みさき眼科クリニック@代々木上原

ムチンが足りないドライアイ

ドライアイの中にもいろいろパターンがありますが、BUT短縮型ドライアイと呼ばれる、目をあけてから乾いたエリアができるまでの時間(Tear break up time=BUT)が短い(5秒以上が正常)タイプのドライアイは、目に傷はなくても患者さんが非常につらく感じるドライアイです。
Spotbut
写真左は通常のBUTで、縦長の乾いたスポットで出てきていますが、右は丸ブレーク(スポットブレークと呼び名を変えたようですが…)と言われる、目をあけた直後からのドライスポットが多発しています。一見分泌物があって涙が均一になっていないのかな、とも見えるのですが、これがBUT0秒のドライアイです。
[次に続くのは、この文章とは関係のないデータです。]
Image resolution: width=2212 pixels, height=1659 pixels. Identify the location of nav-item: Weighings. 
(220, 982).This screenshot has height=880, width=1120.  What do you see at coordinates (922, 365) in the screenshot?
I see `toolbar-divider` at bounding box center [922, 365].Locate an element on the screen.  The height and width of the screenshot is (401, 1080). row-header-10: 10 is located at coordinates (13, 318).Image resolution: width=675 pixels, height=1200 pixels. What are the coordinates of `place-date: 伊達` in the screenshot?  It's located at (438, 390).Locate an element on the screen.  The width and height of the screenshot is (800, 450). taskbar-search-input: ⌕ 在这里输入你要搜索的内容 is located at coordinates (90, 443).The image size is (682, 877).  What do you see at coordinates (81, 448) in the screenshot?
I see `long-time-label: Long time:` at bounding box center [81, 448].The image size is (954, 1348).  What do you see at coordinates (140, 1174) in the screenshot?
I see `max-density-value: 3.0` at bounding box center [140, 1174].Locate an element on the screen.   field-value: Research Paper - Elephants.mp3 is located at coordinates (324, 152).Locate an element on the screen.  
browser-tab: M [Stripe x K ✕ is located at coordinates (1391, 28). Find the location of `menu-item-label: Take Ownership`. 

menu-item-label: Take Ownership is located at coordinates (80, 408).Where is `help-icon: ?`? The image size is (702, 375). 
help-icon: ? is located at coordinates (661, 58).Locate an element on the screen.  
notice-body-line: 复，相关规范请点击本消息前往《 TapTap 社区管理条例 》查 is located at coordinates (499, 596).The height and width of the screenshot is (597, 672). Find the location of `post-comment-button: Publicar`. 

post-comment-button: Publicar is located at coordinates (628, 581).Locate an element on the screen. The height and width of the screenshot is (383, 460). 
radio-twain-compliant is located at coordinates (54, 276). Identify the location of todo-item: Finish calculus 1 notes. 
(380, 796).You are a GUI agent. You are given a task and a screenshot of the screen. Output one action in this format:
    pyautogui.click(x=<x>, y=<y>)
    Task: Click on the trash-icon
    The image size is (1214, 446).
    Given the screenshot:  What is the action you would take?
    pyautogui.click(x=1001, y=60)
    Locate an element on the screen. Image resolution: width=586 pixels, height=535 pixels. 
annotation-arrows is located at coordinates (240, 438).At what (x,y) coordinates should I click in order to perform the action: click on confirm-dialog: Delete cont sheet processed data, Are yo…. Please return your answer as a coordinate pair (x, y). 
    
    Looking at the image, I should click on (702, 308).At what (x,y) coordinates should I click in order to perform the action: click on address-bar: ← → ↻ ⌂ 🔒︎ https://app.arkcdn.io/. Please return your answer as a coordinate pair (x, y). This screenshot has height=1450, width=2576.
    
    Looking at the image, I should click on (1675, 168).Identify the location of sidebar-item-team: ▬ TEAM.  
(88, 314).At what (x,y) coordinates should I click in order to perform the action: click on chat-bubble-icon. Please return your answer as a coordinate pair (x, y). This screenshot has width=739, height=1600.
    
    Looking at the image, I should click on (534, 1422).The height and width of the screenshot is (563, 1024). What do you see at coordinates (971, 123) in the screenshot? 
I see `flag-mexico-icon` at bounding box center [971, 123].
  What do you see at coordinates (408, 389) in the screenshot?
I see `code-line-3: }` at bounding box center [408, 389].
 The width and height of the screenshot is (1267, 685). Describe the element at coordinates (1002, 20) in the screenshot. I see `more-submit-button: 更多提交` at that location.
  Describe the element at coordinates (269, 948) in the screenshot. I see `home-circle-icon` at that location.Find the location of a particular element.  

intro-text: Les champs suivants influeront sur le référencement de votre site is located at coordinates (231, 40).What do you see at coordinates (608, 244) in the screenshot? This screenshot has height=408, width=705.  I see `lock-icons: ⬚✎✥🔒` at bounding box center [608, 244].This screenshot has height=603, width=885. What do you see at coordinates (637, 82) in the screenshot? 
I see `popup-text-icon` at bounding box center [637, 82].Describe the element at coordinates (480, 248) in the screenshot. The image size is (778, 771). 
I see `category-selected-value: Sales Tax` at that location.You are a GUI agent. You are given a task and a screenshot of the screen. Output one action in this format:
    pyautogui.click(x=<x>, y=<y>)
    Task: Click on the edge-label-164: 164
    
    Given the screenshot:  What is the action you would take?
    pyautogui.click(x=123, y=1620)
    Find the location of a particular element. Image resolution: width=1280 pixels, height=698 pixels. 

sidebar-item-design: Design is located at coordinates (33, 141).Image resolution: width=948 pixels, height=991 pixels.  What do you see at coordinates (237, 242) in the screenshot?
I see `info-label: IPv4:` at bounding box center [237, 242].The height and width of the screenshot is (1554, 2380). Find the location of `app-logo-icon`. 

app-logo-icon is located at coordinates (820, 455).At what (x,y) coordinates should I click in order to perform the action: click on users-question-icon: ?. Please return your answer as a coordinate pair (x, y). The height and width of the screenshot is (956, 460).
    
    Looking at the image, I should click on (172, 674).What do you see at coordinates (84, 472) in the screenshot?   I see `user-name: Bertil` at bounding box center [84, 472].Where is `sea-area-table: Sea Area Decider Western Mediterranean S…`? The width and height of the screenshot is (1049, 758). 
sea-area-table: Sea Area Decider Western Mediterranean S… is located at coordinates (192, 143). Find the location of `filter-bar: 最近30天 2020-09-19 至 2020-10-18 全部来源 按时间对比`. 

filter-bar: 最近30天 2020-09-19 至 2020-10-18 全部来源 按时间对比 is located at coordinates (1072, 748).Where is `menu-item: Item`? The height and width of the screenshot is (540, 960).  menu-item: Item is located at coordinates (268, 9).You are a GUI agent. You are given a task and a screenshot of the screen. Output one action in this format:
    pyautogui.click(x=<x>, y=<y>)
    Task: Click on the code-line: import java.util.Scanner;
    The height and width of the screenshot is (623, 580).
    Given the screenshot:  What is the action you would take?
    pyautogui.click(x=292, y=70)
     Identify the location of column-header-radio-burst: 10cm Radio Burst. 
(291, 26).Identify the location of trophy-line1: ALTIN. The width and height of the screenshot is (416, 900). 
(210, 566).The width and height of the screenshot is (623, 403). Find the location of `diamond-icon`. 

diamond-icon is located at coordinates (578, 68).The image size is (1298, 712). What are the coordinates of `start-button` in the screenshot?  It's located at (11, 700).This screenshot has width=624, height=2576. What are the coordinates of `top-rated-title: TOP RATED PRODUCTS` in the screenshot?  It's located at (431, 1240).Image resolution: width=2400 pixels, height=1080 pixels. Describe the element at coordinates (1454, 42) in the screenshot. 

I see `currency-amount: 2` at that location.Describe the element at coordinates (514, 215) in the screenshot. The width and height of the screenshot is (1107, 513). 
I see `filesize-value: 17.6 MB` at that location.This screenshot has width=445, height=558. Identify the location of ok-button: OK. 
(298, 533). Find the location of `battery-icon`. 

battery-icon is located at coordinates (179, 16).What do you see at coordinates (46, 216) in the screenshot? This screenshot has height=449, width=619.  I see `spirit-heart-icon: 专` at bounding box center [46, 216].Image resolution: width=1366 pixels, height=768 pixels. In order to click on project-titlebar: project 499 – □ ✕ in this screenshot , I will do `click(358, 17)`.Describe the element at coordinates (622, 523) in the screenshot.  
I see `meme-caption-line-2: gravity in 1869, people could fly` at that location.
そしてこのタイプにはドライアイの新薬、ジクアス(ジクアホソルナトリウム)、ムコスタ(レバミピド)が非常に効果を発揮します。

目の表面を守っている粘液であるムチンは、涙を目の表面に広げる働きがあるので、ムチンが不足していると当然BUTは短くなります。そしていままでのドライアイ治療薬はムチンに関しての治療効果がなかったので、新薬の効果に期待したいところです。